EXTRACT:
********************

Endometriosis, the invasive displacement of uterine tissue into surrounding organs, is thought to affect up to176 million women worldwide but the precise cause of the condition is not known. However, new research carried out by theMassachusetts Institute of Technology (MIT) in the USA has uncovered cellular activity that may provide a better understanding of the mechanisms behind it.
In 2009, biological engineer Linda Griffith launched the Centre for Gynaepathology Research at MIT to study endometriosis and similar diseases. One of the goals was to learn more about the molecular and cellular basis of endometriosis so as to give scientists better drug targets and to help doctors decide how to best treat individual patients. The new research has now moved that goal a step closer by identifying a pattern of immune system signalling molecules that correlate with certain symptoms of endometriosis. They also identified the underlying cellular activity that produces this pattern.
The research team, led by Dr Michael Beste of the Department of Biological Engineering at MIT, says their findings may also help scientists create better drugs for the condition and help clinicians determine the most effective treatment for patients.
"We know there is a genetic component, we know there is an environmental component, and we know there is an inflammatory component. But it's very difficult to say for individual patients what particular sequence of events led to particular symptoms," Dr Beste said.
Symptoms of endometriosis include painful or heavy periods, pain in the lower abdomen, pelvis or lower back, and fertility problems although symptoms vary and some women may not have any symptoms at all. The research team says this can make the condition difficult to study.

********************

[Dataset entries]
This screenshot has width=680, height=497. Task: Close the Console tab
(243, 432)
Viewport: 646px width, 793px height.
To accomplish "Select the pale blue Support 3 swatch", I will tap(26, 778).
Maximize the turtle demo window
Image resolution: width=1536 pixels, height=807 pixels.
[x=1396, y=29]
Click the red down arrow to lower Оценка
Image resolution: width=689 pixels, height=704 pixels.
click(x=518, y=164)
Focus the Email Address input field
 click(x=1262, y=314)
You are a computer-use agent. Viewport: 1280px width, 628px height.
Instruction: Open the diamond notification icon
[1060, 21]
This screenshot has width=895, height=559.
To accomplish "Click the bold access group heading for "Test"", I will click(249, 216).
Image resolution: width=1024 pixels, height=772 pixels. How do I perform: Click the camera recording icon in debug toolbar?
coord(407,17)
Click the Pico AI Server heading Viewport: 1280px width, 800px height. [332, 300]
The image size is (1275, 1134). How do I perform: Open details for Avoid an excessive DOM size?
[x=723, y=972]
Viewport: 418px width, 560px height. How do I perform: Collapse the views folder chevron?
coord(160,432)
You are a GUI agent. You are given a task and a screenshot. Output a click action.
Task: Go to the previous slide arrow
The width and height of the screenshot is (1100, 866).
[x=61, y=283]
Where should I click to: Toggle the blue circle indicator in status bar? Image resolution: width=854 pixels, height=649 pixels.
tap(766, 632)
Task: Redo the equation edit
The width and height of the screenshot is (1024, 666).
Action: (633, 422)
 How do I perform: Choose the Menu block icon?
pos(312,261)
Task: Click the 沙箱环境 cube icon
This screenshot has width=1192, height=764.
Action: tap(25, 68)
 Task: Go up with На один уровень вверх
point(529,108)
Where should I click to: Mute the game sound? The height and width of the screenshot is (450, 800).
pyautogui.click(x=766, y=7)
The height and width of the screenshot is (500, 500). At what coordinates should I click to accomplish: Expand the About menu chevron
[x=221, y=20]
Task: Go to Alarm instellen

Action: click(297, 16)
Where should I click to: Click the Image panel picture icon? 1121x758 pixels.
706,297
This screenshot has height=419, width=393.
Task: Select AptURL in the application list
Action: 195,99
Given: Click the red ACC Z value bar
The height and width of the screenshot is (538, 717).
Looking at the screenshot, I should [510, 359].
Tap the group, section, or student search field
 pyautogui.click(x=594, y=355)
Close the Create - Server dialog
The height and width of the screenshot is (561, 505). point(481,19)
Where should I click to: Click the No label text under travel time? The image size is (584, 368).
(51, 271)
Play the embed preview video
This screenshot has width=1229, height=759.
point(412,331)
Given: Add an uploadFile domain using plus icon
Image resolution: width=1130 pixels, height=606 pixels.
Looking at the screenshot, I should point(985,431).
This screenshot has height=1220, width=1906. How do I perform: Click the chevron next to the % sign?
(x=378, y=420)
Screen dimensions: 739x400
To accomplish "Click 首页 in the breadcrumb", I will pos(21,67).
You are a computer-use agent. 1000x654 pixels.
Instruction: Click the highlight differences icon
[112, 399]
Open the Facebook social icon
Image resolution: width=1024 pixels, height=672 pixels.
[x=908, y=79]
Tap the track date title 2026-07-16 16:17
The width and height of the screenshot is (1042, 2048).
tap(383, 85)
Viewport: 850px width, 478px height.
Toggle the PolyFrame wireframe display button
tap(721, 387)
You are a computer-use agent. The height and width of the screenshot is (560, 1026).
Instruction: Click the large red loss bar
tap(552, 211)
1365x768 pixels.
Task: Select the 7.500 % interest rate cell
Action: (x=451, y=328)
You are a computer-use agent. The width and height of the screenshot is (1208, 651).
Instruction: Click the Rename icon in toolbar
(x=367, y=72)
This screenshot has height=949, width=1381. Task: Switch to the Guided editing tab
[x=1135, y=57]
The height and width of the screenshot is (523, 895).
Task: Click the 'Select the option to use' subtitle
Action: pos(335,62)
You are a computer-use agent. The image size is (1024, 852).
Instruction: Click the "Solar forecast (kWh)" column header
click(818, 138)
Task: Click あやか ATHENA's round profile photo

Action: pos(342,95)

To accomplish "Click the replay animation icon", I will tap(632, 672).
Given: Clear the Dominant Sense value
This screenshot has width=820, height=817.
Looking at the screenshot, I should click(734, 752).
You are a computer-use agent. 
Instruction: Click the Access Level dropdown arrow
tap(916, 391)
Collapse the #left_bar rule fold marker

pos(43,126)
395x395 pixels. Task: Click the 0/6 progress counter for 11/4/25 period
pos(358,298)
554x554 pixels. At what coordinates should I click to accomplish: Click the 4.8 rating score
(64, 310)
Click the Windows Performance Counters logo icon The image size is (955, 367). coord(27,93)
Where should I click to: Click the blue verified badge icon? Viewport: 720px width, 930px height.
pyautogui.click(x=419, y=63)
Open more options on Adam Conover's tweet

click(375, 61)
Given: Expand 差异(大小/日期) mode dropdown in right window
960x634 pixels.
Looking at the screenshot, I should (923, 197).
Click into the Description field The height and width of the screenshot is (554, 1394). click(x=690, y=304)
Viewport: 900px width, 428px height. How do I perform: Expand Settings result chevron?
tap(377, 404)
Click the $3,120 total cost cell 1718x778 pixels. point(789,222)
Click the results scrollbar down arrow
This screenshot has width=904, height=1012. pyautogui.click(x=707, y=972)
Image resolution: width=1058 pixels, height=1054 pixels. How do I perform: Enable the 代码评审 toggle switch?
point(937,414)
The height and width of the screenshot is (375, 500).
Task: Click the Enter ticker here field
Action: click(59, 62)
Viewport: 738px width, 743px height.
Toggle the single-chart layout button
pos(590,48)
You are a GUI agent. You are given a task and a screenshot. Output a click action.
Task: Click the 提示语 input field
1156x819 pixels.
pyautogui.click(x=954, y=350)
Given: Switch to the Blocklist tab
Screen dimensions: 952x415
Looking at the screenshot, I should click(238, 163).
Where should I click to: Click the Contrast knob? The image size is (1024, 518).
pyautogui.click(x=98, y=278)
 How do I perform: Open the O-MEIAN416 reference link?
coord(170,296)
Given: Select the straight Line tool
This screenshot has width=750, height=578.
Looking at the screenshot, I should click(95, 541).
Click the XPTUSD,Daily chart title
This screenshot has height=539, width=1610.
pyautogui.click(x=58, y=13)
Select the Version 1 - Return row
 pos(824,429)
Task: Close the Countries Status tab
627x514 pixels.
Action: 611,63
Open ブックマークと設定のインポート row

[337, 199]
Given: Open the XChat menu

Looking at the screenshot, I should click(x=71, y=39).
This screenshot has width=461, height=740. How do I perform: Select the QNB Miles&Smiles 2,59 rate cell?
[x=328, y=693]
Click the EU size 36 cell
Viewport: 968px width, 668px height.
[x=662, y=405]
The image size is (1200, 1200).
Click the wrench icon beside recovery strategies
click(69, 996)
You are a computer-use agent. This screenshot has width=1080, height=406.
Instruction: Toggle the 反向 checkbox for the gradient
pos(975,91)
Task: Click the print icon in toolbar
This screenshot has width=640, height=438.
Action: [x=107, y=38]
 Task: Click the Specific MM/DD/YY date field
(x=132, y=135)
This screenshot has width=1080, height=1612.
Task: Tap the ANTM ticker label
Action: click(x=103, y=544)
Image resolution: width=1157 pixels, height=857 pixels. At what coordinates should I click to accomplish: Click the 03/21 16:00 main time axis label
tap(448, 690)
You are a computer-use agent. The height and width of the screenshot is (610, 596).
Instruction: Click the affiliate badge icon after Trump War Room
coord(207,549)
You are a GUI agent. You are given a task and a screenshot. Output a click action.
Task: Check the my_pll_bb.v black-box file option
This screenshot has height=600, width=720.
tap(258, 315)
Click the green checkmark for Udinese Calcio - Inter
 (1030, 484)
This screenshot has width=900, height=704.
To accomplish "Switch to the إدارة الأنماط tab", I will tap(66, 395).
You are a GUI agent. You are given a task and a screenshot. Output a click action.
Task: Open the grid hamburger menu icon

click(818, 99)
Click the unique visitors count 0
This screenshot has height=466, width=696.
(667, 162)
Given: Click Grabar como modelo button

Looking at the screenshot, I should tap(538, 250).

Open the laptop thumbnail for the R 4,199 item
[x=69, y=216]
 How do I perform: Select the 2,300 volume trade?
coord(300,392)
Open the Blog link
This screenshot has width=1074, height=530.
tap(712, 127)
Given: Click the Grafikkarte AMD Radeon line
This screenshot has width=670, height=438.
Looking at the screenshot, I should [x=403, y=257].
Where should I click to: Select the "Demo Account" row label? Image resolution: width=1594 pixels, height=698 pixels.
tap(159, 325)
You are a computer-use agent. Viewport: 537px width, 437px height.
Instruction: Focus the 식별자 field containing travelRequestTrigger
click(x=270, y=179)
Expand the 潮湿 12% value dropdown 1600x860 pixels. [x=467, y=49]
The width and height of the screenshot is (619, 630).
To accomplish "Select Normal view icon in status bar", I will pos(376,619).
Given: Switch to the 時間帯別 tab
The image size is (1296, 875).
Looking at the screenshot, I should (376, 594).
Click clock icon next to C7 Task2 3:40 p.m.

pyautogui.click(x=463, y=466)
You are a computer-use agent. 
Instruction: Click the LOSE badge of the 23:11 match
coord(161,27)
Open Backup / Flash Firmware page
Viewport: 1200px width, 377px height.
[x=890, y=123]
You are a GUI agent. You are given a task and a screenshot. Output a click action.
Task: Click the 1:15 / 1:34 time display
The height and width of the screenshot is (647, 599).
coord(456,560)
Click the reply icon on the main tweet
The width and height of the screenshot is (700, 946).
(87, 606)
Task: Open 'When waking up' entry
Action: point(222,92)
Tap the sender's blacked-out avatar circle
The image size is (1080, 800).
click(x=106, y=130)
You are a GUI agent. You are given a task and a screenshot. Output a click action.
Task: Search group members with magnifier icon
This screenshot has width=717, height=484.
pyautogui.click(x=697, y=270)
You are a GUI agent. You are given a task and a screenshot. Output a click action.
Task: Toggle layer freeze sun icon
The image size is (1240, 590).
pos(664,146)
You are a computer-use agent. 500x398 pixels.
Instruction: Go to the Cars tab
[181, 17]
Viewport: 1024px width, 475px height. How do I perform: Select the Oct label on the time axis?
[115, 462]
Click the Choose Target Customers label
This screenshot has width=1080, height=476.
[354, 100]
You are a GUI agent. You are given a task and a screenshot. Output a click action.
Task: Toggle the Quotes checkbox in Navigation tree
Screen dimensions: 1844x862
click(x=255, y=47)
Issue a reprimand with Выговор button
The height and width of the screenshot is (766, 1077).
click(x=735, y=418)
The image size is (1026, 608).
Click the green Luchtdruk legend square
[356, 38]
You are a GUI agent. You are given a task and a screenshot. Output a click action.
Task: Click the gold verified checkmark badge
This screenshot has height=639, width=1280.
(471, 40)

********************

TASK REQUIREMENTS:
(1) In the endometriosis article, take the passage that starts with the words containing "The research team, led" and ends with "treatment for patients.", change "clinicians" to "physicians" there, and write out the revised passage.
(2) Go on with the endometriosis article after its final sentence.

RESPONSES BY ITEM NUMBER:
(1)
The research team, led by Dr Michael Beste of the Department of Biological Engineering at MIT, says their findings may also help scientists create better drugs for the condition and help physicians determine the most effective treatment for patients.

(2)
"The delay to a conclusive diagnosis can range anywhere from 3 to 15 years. There's a real need in the field to improve our understanding of both the basic biology and the clinical manifestations of the disease to better treat and improve the quality of life of affected women" says Dr Beste.
They hope that these studies could open doors to new drug treatments for endometriosis and provide a better understanding of the mechanisms behind the condition.
Linda Griffith says: "This paper isn't to say we discovered the answer. We're trying to start a conversation with a broad translational science community about this because it is such a terrible disease. We found something really interesting, but it's only the tip of the iceberg, and if other clinicians are interested in setting up a similar study with their patients, we're happy to talk about collaborating with them."
The findings of the study were recently published in the journal Science Translational Medicine.